| Passage for review |
__________

Hardly remarkable for those not in recovery. But if you are one who knows the history of the 12 Step movement, it was an interesting and familiar location to find a quote like that.
It appeared in the same year and same state that New Yorker Bill Wilson traveled for a business venture which would ultimately fail. But on his journey, in 1935 he met surgeon Robert Smith in Akron.
Wilson was a follower of William James and friend of Sam Shoemaker, the rector at his church in Manhattan. Smith was a staunch Christian and devoted member of the Oxford Group. They were both looking for answers to deep questions. And between them, they had a common enemy. Alcoholism.
“The tyrant alcohol wielded a double-edged sword over us,” Wilson would write. “First we were smitten by an insane urge that condemned us to go on drinking, and then by an allergy of the body that insured we would ultimately destroy ourselves in the process.”
Their own journeys would certainly collide, that Mother’s Day weekend of 1935, some say in a merge of great providence. The stockbroker and the proctologist would spark a movement which would become Alcoholics Anonymous.
Four years after Wilson and Smith’s fateful Akron meeting word hope for alcoholics was being publicized. Wilson had written a book titled Alcoholics Anonymous. In Cleveland, less than an hour’s drive south on Highway 77, the city’s reputable newspaper began a series of stories describing the work a group of ex-drunks was doing.
The free publicity resulted in hundreds of phone calls and would further convince the two co-founders to go forward more diligently in their quest to help others find the solution that they were discovering themselves.
By the time Elrick B. Davis’ articles in the Cleveland Plain Dealer hit the streets in the fall of 1939, the first group named after the book was held in the city on Saturday nights, launched by one of Dr. Bob’s sponsees, Clarence Snyder.
The long and the short of it was the drive to Akron was getting to be too long for the Cleveland rummies trying to stay sober. Besides, the Pope had not given approval for his Catholic followers to attend the Oxford Group meetings in Akron or anywhere else for that matter. A lot of the men traveling with Snyder were Catholics.
Snyder told Wilson they had a book, they had interested alcoholics. Might as well do the meetings in Cleveland and save the trip down to Dr. Bob’s group.
Snyder’s meeting soon over 50 sober alcoholics showing up. The movement, which had chapters in Akron and New York under the guise of the Oxford Group, now had a name of its own, in Cleveland. This one was based on the new book Wilson was flogging, Alcoholics Anonymous, and affectionately called “The Big Book.”
Snyder and his crowd were the first ones to use the Book as a text book, as the answer to alcoholism. The Cleveland movement flourished.
Alcoholics Anonymous was actually born in that group, some will argue.
Wilson wasn’t so sure, but he didn’t want to rock the boat on the chicken and egg debate.
“Yes, Cleveland’s results were of the best. Their results were in fact so good, and A.A.’s membership elsewhere was so small, that many a Clevelander really thought A.A.’s membership had started there in the first place,” Wilson acknowledged in the book AA Comes of Age, first published in 1957.
The journey of Wilson to Smith to Cleveland was remarkable.
The journey continues, to your eyes, right now.
Included in the Big Book is one of the most fellowship’s oft-recited passages, the last paragraph on page 164, right before the personal stories sections begin.
“Give freely of what you find and join us. We shall be with you in the Fellowship of the Spirit, and you will surely meet some of us as you trudge the Road of Happy Destiny.”
That road is filled with pertinent moments. Translucent moments, pensive moments, panic moments, painful moments, blissful moments. Whether you walk, drive or Sega, the traverse of that Road of Happy Destiny is, in the end, your own journey.

__________

| Given information |

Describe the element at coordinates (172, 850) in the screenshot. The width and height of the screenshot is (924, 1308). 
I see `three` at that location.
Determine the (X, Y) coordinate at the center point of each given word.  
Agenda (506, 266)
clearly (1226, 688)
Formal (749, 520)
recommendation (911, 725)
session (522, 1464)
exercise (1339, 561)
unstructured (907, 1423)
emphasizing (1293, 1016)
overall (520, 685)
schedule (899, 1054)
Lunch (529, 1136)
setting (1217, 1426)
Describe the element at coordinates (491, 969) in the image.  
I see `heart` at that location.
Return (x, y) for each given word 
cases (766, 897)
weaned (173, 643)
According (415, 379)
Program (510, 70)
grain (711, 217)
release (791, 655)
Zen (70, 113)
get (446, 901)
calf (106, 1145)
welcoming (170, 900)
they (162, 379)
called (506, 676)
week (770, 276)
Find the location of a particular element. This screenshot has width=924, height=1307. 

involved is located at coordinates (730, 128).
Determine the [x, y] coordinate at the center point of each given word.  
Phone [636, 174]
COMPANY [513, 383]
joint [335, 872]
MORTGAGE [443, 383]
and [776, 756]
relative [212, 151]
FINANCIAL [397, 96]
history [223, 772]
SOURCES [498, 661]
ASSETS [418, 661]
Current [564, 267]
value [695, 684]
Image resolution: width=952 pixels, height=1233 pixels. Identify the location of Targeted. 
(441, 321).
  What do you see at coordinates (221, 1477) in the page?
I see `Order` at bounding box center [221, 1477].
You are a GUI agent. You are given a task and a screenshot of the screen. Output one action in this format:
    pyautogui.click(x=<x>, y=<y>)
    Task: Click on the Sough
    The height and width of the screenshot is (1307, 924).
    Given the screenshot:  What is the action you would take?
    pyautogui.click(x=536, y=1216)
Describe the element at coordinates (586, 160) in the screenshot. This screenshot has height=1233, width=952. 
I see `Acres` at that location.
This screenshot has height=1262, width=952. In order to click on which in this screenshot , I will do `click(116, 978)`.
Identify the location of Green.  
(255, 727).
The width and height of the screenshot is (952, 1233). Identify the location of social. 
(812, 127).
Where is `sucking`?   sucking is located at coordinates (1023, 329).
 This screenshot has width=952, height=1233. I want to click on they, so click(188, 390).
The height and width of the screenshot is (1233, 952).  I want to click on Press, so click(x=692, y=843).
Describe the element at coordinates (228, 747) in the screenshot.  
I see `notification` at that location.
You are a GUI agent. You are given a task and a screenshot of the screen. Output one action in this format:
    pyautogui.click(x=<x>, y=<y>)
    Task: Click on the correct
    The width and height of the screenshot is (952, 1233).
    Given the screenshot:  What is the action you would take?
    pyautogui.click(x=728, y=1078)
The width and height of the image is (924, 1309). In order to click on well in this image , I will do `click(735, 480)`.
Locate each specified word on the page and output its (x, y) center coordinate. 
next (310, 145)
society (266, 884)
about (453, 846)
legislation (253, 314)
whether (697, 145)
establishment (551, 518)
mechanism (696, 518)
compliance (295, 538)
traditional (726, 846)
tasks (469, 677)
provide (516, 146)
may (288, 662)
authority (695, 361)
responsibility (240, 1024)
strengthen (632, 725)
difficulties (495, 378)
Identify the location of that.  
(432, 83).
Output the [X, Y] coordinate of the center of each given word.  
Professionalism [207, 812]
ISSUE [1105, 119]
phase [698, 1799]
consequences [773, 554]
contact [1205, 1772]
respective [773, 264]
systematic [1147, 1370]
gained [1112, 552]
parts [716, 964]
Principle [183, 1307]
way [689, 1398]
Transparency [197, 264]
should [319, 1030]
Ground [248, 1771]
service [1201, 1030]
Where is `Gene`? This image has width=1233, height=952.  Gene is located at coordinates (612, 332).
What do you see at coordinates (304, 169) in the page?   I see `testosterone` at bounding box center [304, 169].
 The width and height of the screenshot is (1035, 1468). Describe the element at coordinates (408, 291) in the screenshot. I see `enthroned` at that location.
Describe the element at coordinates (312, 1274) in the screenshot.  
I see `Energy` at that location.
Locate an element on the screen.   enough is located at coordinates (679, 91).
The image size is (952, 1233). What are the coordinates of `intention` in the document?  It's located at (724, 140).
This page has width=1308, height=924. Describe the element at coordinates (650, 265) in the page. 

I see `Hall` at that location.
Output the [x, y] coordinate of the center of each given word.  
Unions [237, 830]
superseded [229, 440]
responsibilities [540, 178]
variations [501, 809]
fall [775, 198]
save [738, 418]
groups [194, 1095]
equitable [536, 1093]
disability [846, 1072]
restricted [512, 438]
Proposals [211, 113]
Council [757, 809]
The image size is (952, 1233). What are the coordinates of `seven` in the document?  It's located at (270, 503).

__________

| Instructions |
A) Sum up the passage on the origins of Alcoholics Anonymous in two sentences.
B) Please retype the passage on the origins of Alcoholics Anonymous word for word, starting at "Snyder and his" and ending at "stories sections begin.".
The data is from a separate source.

| Answers for this exercise |
A) In 1935, New Yorker Bill Wilson met surgeon Robert Smith in Akron, and the two men, who shared a common enemy in alcoholism, sparked the movement that would become Alcoholics Anonymous. By 1939, Wilson had written a book titled Alcoholics Anonymous, and in Cleveland, Clarence Snyder launched the first group named after the book, whose work a newspaper series publicized and where the movement flourished.

B)
Snyder and his crowd were the first ones to use the Book as a text book, as the answer to alcoholism. The Cleveland movement flourished.
Alcoholics Anonymous was actually born in that group, some will argue.
Wilson wasn’t so sure, but he didn’t want to rock the boat on the chicken and egg debate.
“Yes, Cleveland’s results were of the best. Their results were in fact so good, and A.A.’s membership elsewhere was so small, that many a Clevelander really thought A.A.’s membership had started there in the first place,” Wilson acknowledged in the book AA Comes of Age, first published in 1957.
The journey of Wilson to Smith to Cleveland was remarkable.
The journey continues, to your eyes, right now.
Included in the Big Book is one of the most fellowship’s oft-recited passages, the last paragraph on page 164, right before the personal stories sections begin.